Show how to find even more deals in-store. Even if we have a sale on an endcap, it can still get missed with everything going on in our stores, so we like to highlight deals on social media to give them an extra boost. We have perpendicular signs calling out on-sale products throughout our stores, so we’ll post a picture of a sale item along with this sign. Besides driving shoppers into our stores and improving price perception by showing we have great deals, this also familiarizes people with the sign. That way, they start clueing into it while shopping so they can find other deals not promoted on social media.
Tout new offerings interactively. When we debut a new menu or, say, offer holiday pies, we’ll post the list of options on social media and ask people to tell us their favorite, which enters them to win that item. Asking them to look over our new options on social media works great because it might make them realize, “Oh, I didn’t know Willy Street Co-op had this kind of sandwich!” Or, “Wow! Vegan, gluten-free pumpkin pie? I didn’t know anyone offered that!” This method also shows us which items really interest people so we can know what to ramp up.

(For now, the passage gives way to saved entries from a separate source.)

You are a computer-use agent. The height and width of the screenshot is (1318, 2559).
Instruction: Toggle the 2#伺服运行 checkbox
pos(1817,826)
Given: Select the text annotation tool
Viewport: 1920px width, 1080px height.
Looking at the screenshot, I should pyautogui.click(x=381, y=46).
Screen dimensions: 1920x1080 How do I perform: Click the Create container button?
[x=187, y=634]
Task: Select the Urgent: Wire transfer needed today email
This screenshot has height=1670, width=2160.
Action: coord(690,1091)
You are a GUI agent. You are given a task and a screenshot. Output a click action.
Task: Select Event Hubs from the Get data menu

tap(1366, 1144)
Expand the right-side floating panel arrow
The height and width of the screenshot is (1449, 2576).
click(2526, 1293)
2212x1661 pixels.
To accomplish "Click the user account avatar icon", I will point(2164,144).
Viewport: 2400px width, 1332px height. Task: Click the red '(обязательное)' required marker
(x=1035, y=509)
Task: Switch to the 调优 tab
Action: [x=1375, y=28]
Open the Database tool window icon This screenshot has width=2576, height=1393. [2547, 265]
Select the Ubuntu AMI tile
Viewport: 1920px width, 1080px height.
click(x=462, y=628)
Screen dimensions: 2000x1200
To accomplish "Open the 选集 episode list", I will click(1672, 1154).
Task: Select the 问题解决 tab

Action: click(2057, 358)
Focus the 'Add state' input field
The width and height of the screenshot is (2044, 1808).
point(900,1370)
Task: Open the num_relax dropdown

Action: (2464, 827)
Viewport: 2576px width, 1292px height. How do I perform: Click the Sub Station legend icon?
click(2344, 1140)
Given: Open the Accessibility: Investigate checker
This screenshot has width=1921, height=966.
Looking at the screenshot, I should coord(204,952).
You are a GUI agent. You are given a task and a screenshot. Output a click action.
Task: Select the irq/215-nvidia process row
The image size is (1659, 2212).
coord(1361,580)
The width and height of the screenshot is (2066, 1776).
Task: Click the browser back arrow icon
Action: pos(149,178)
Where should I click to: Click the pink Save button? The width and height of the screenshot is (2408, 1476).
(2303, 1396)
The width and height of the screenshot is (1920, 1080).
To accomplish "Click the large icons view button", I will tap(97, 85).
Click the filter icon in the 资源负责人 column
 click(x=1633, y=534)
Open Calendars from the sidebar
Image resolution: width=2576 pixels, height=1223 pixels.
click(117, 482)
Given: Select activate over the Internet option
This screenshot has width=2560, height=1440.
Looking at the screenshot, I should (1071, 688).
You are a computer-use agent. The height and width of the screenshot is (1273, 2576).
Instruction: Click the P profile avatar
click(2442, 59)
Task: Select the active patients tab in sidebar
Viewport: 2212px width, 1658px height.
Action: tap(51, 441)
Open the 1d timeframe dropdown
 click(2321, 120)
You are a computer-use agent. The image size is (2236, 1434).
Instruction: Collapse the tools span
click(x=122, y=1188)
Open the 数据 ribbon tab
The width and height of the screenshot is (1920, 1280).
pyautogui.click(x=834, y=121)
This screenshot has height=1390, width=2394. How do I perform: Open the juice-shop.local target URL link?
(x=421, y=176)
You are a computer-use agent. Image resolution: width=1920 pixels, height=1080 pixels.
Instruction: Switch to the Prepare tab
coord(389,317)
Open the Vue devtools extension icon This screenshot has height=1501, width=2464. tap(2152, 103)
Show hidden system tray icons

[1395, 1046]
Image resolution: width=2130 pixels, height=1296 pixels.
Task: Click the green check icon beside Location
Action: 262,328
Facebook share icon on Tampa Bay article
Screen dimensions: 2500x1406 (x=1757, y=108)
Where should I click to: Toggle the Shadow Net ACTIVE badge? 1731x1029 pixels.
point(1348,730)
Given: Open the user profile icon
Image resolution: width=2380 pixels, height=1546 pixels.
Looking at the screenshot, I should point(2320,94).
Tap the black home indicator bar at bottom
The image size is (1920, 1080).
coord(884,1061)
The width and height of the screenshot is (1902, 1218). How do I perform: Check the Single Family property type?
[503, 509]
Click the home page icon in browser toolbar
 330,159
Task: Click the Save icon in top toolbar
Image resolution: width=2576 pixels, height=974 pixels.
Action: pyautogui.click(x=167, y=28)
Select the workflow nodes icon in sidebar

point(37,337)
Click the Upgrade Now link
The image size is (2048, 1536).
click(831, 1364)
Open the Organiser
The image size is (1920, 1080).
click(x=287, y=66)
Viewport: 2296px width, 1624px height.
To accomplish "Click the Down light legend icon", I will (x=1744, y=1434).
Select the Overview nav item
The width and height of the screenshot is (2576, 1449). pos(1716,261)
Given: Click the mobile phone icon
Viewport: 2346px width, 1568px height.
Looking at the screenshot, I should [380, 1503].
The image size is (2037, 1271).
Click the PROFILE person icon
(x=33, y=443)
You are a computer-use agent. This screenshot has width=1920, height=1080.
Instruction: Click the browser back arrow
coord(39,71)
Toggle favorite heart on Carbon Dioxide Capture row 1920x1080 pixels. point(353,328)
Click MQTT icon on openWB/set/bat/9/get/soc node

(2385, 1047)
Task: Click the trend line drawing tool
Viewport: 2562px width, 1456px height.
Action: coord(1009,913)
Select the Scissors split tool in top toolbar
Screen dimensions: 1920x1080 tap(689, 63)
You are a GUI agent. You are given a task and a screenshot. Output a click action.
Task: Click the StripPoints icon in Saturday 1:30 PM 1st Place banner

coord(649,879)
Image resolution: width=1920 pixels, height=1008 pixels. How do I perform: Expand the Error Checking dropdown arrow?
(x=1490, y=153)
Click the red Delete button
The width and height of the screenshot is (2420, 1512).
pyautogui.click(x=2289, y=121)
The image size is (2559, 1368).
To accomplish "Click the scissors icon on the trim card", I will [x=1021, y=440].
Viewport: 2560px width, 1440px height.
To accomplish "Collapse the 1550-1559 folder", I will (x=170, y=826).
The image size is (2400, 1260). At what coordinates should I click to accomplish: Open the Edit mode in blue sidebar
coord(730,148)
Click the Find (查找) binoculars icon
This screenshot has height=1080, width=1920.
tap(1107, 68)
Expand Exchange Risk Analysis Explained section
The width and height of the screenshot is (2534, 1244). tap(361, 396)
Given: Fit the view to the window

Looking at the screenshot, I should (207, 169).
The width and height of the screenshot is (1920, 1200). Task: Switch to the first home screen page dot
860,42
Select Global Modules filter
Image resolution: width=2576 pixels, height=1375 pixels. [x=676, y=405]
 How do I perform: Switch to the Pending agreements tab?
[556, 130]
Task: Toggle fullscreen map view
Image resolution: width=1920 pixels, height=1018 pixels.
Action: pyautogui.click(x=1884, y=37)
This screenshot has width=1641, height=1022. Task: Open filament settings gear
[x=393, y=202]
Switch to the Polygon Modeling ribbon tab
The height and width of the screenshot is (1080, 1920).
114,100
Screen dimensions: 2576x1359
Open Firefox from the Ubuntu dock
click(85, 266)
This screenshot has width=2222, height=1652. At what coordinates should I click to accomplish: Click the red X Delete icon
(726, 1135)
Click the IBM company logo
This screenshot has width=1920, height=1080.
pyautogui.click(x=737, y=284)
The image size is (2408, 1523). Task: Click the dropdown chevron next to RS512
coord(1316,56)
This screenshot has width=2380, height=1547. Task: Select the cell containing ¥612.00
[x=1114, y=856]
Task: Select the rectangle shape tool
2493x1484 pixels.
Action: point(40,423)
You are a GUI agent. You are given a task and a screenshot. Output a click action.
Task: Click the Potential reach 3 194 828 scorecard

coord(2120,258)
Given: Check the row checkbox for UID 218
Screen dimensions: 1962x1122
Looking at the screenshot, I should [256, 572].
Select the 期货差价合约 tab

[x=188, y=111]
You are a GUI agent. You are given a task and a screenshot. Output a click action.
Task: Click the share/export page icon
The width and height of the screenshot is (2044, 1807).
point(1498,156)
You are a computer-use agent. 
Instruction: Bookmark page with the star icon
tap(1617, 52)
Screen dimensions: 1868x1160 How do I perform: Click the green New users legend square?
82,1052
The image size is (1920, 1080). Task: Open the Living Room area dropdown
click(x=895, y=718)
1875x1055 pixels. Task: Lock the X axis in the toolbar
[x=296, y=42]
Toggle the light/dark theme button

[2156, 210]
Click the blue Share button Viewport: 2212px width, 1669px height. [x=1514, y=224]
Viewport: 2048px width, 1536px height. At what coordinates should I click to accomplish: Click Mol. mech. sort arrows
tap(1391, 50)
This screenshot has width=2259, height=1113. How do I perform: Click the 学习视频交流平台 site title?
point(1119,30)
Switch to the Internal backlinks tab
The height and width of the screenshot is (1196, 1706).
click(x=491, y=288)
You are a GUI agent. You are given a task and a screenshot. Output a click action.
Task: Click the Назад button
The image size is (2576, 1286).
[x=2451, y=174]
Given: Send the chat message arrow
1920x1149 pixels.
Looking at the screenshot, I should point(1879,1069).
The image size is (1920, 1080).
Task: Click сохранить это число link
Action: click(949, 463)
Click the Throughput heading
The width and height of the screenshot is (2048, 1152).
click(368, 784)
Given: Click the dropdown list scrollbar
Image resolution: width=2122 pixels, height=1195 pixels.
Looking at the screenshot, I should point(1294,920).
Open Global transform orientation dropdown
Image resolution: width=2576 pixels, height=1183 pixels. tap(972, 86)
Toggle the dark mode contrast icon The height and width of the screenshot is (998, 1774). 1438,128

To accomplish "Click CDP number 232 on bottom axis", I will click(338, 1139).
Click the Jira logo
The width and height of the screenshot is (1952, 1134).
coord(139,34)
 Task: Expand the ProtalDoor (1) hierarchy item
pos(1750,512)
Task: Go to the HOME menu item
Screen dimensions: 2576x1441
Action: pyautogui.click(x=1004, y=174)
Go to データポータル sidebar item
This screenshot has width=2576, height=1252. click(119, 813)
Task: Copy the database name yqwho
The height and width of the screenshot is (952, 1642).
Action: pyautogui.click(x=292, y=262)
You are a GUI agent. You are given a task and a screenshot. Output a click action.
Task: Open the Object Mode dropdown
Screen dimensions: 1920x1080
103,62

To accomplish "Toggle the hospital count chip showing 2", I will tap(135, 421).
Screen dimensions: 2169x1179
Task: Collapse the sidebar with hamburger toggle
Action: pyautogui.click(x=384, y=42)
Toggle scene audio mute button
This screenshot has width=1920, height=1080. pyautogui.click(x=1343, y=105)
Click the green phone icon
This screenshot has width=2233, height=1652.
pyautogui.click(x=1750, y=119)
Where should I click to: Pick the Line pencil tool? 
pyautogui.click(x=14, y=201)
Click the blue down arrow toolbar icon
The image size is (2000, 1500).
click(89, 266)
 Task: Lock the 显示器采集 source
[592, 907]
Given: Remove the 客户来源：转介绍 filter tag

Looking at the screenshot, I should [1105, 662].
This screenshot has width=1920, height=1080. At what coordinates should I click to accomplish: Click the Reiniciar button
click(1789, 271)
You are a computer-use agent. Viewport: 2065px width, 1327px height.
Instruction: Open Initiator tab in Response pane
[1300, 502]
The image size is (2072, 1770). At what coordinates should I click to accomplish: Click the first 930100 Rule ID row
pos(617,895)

—Brendon Smith, director of communications at Willy Street Co-op in Madison, Wisconsin
Natural products public relations expert
Encourage snapping and sharing. Shoppers, especially health-conscious types, especially women and mothers, have a desire to share products and ideas. That’s why in high-end specialty stores, you’ll often notice people with their phones in hand, reading, swiping or snapping photos. Retailers can benefit from encouraging this even more. You could have in-store signage prompting people to snap and share. Or print this same call to action on your grocery bags so that customers who order through Instacart will still see it. Also, if you look on Instagram for #groceryhaul, there are tons of people sharing what they just purchased. Vegans, vegetarians and the paleo crowd are all really into this, but I haven’t seen many retailers encouraging it yet. They should!
Know your channels and use each wisely. Usually, my first and foremost channel is Facebook, but lately I’m hearing that Instagram is very effective for retailers. It had been much easier to drill down to a specific audience with Facebook, but this has gotten easier on Instagram now that it’s integrated with Facebook. Plus, Instagram has become the main way many people learn about new products. Some retailers do a great job of utilizing Instagram Stories to promote new or on-sale products. I still see many using Twitter, but honestly, it seems to be waste of time for reaching shoppers. Twitter is more of a space to engage with influencers.
Don’t go promo loco. It’s extremely annoying when I look at a Facebook page and see blatant promotion. Yes, consumers want to know about your sales, but they also want to be inspired. People follow brands and retailers for a healthy balance of what’s in season, what you can make with those items and what is currently on sale. They want to get ideas for making life easier—and save some money along the way.
—Lisa Mabe-Konstantopoulos founder and CEO of Green Purse PR in Washington, D.C.